(Given records Opens)

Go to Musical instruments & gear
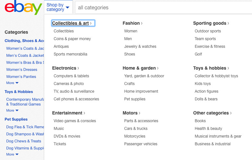The height and width of the screenshot is (160, 252). pos(218,136)
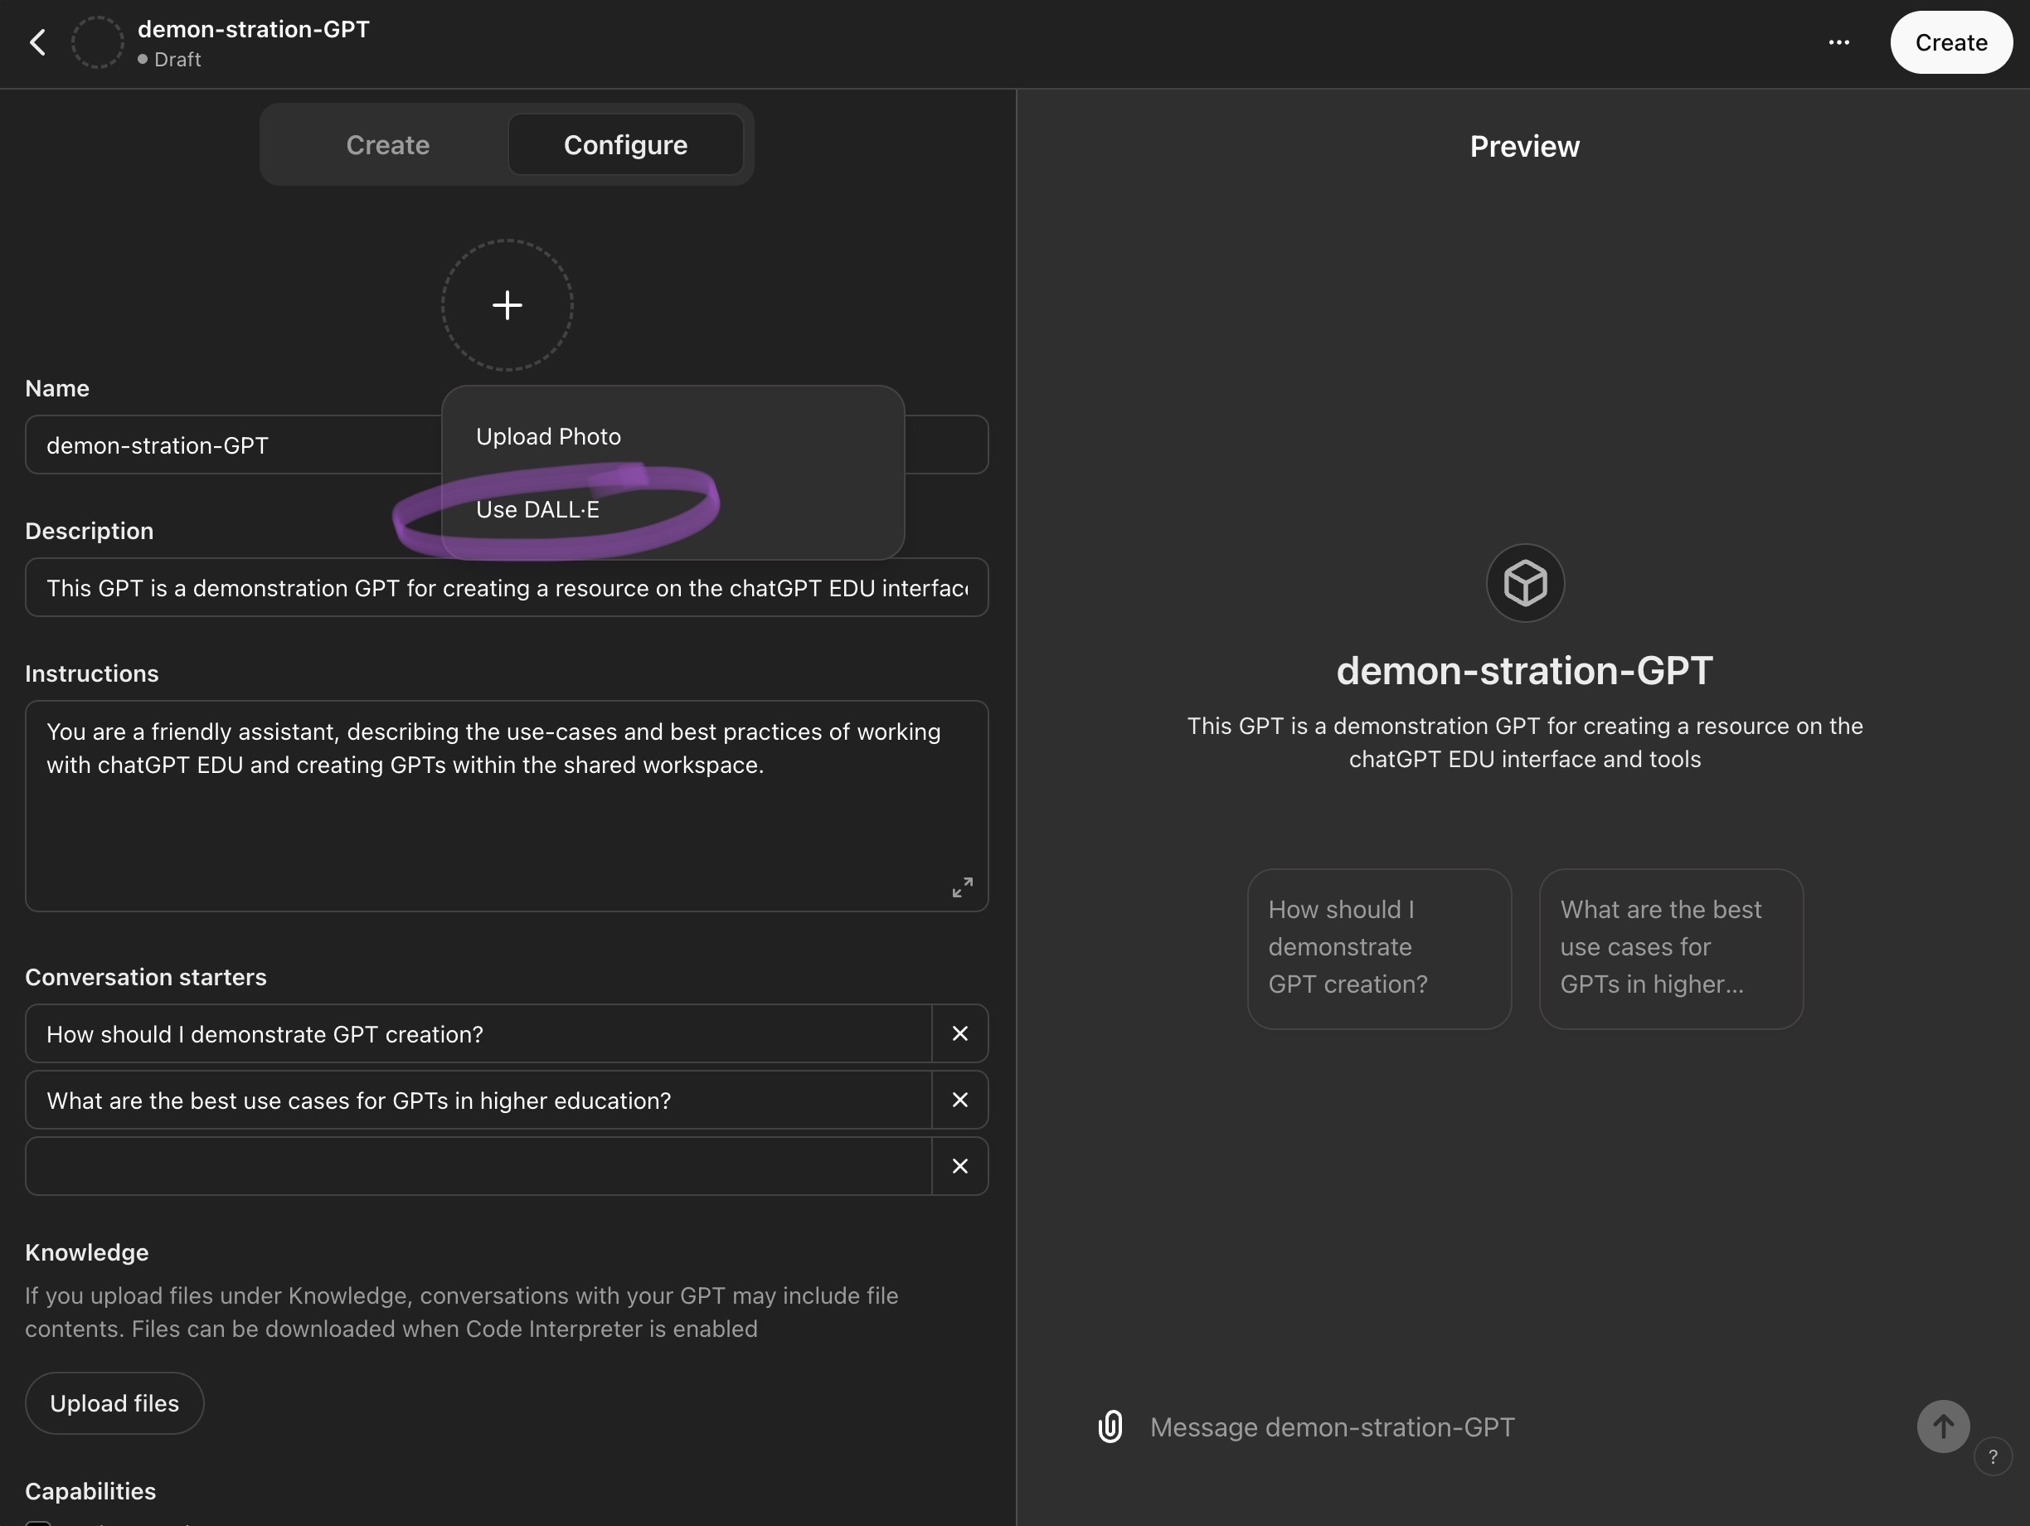Click the paperclip attach icon in Preview

[x=1110, y=1426]
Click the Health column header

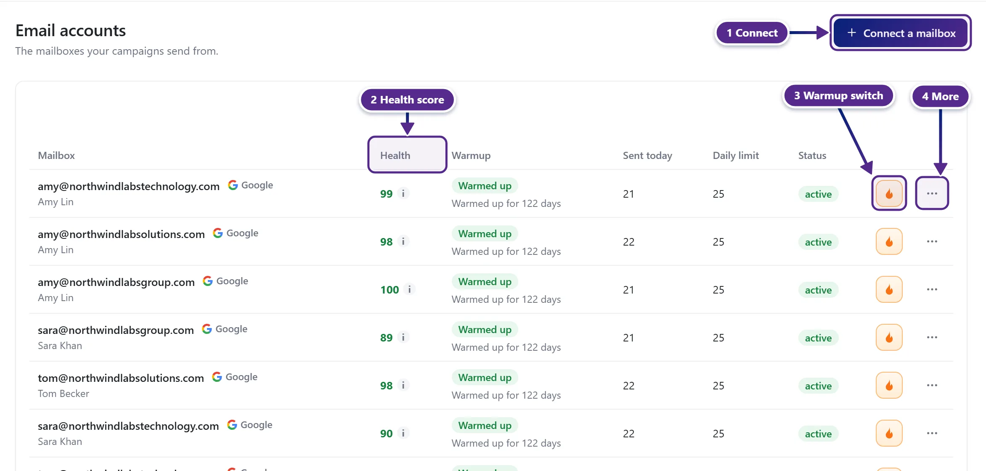pos(395,155)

(Given records Closes)

* Aim of the task: Line by line, retype the records above exactly, minus the images.

* Task answer:
Go to Musical instruments & gear
The height and width of the screenshot is (160, 252). pos(218,136)
Click the paperclip attach icon in Preview

[x=1110, y=1426]
Click the Health column header

pos(395,155)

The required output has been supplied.